[Excerpt to read]

    Most interesting to me was one trend that my statistics professor, Professor Wyner, pointed out. From the early 1950's until 1991, copyright registrations rise exponentially. In fact, a simple quadratic fit shows an Rsquare of over .99 .

    That a four-decade trend of such strength could reverse itself in a single year so dramatically--and without an apparent cause--is incredible. The fact that it happens across all categories of copyright suggests the effect is perhaps due to a change in the way the Copyright Office records entries. However, given that music registrations correlate well with overall registrations, it would have to have been a policy change for all copyright entries. The sheer precipitousness of the plummet belies many otherwise viable explanations. However, in 1992, Congress passed Public Law 102-307, making renewal automatic for works from 1964-1977. Depending on whether the Copyright Office was including renewals in its statistics, 1991 could be a break in analyzability for the data. Furthermore, if they did, indeed, include renewals, trends will be blurred and obfuscated by the lagging renewal registrations.

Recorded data
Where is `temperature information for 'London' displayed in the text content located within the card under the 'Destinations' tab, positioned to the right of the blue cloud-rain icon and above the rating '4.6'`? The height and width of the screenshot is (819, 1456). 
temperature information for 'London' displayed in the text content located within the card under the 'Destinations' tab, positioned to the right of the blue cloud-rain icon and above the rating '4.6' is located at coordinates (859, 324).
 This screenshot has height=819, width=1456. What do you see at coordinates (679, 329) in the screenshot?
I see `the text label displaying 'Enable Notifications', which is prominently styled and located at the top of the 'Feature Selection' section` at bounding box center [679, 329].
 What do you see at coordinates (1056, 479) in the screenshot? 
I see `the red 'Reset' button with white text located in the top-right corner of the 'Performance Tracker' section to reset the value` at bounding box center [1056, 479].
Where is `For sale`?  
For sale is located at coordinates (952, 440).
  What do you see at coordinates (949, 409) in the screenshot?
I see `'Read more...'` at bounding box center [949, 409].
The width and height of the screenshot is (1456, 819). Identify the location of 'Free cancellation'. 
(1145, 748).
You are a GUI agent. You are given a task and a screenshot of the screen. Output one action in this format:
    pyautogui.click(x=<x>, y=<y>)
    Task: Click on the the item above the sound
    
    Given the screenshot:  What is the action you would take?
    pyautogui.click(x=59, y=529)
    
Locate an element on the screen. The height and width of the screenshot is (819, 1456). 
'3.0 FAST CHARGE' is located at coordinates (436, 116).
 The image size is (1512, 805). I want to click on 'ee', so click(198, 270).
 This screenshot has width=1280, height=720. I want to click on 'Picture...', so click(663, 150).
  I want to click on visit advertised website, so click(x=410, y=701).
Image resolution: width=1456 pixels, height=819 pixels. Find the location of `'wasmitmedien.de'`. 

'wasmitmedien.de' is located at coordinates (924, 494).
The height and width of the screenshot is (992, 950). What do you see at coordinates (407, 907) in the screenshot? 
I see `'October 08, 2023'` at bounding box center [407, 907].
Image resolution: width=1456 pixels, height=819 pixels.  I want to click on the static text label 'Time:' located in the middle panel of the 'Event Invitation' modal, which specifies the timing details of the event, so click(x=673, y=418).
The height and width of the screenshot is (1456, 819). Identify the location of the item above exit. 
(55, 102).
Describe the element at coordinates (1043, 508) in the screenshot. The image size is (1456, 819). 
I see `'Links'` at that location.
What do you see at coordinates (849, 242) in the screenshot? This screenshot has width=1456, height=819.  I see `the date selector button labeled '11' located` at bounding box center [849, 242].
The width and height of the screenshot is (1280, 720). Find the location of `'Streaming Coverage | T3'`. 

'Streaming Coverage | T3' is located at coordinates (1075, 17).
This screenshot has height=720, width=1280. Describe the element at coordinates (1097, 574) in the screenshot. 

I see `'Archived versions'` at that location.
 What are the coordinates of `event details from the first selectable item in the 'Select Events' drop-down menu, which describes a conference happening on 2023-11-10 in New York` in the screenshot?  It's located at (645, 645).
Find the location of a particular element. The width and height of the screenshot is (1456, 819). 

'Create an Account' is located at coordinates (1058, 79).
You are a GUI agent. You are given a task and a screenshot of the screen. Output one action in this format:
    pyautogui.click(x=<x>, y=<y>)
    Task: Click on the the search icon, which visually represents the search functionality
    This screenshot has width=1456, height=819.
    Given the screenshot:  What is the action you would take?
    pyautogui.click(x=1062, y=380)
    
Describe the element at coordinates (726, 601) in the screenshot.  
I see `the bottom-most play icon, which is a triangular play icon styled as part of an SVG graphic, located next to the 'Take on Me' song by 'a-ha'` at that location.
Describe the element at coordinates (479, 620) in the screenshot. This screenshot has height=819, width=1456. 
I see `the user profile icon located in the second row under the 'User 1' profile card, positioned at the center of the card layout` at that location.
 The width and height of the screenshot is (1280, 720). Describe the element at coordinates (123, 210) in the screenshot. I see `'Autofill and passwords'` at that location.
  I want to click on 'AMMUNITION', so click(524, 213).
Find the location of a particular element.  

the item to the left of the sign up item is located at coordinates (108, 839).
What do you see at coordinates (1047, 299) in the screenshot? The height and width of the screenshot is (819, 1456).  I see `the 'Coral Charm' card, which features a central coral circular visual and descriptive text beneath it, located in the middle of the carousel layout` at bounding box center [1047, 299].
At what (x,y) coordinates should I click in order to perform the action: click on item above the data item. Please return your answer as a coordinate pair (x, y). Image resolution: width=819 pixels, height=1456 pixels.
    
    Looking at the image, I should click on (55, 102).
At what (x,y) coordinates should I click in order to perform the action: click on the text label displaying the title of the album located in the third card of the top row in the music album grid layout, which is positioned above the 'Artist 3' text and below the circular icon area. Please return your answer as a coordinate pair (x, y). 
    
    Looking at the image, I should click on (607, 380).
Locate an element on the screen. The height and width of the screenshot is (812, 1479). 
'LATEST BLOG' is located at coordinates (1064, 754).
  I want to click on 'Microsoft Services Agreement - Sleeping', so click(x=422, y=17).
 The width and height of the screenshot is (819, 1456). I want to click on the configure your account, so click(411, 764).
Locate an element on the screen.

[To do]
Answer these questions from the excerpt on copyright registrations:
1. Who pointed out the trend in copyright registrations?
2. What R-square did a simple quadratic fit show for registrations from the early 1950's until 1991?
3. What did Public Law 102-307, passed by Congress in 1992, do?

[Finished exercise]
1. Professor Wyner, the writer's statistics professor.
2. Over .99.
3. It made renewal automatic for works from 1964-1977.